OmbuCast Episode 1 - Performance improvements using derailed_benchmarks
Transcript:
Hello and welcome to the first OmbuCast by OmbuLabs. In this screencast we’ll
be taking a look at the
derailed_benchmarks
gem,
and how you can use it to benchmark your Rails application and find, and
hopefully fix bottlenecks in your code.
There are two ways you can benchmark your application, one is statically, which
uses your Gemfile
to check for any gems which might be too big - which take
too much memory - and the other one is dynamically. To be able to run these,
you’ll need to be able to boot your Rails application in production mode
locally. To be able to run the benchmarks I’ll be showing, you’ll need both the
derailed_benchmarks
gem and also the
stackprof
gem.
To show how the gem works, I created a test application, which just returns an array - a JSON - which has many users, and it’s a Rails 5.2 app.

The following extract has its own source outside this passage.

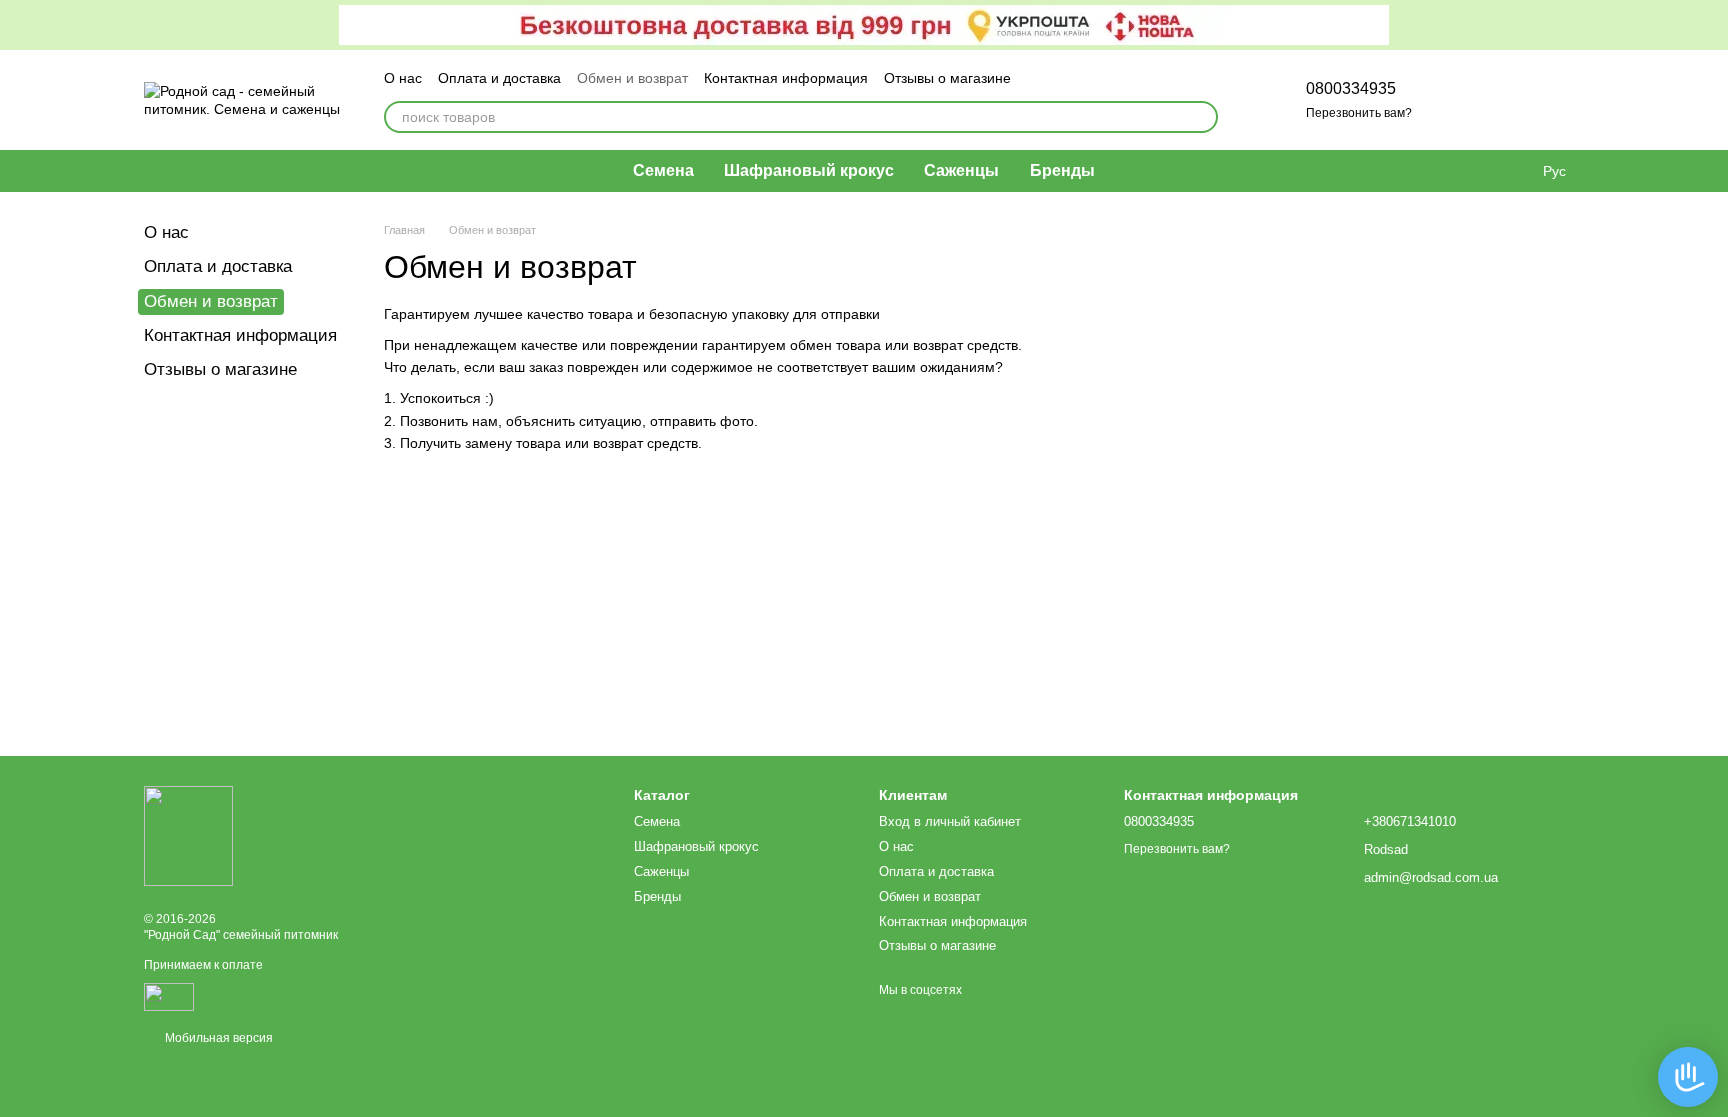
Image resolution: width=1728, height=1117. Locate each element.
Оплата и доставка (499, 78)
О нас (403, 78)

So it probably won’t be similar to results you may get from your own applications, but it’s good enough for, just showing how to apply these techniques.
So the first thing that you should do is finding out which one of your endpoints
is slow, be it in production or in development (usually you’ll want to optimize
your production endpoints). And when you do that, you will need to measure how
many iterations per second the endpoint can do. This is to get a baseline, an
idea of how many, or, how fast, your endpoint initially is, and then when you
optimize, you can measure if the optimization was good or not. So our first step
then would be to run the IPS task that derailed_benchmarks
provides and
specify that our path to hit will be /users.json
.
PATH_TO_HIT=/users.json bundle exec derailed exec perf:ips
So we run this task and it will give us a number, which is the
IPS, the iterations per second, in this case it’s 263. And this is the starting
point, so any modifications that we do to the code should not make it fall under
263 iterations per second for this endpoint in particular. So to start
optimizing, one thing we can do is to run the stackprof
task that
derailed_benchmarks
provides, to find where there are any potential
bottlenecks.
PATH_TO_HIT=/users.json bundle exec derailed exec perf:stackprof
Like before, we specify the /users.json
endpoint, and run the
stackprof
task. And we get this output from stackprof
. The methods on top
are the ones that took the most CPU time: the logger, garbage collection. And
then there’s one that probably jumps out, which is Time.parse
, which we’re
using in our controller here, and it’s not exactly a very time consuming task to
parse the time, but since it’s hard-coded, we can use Time.at
, which is
slightly more performant than Time.parse
, and it will accomplish the same
result. So what we can do here is to check in a Rails console.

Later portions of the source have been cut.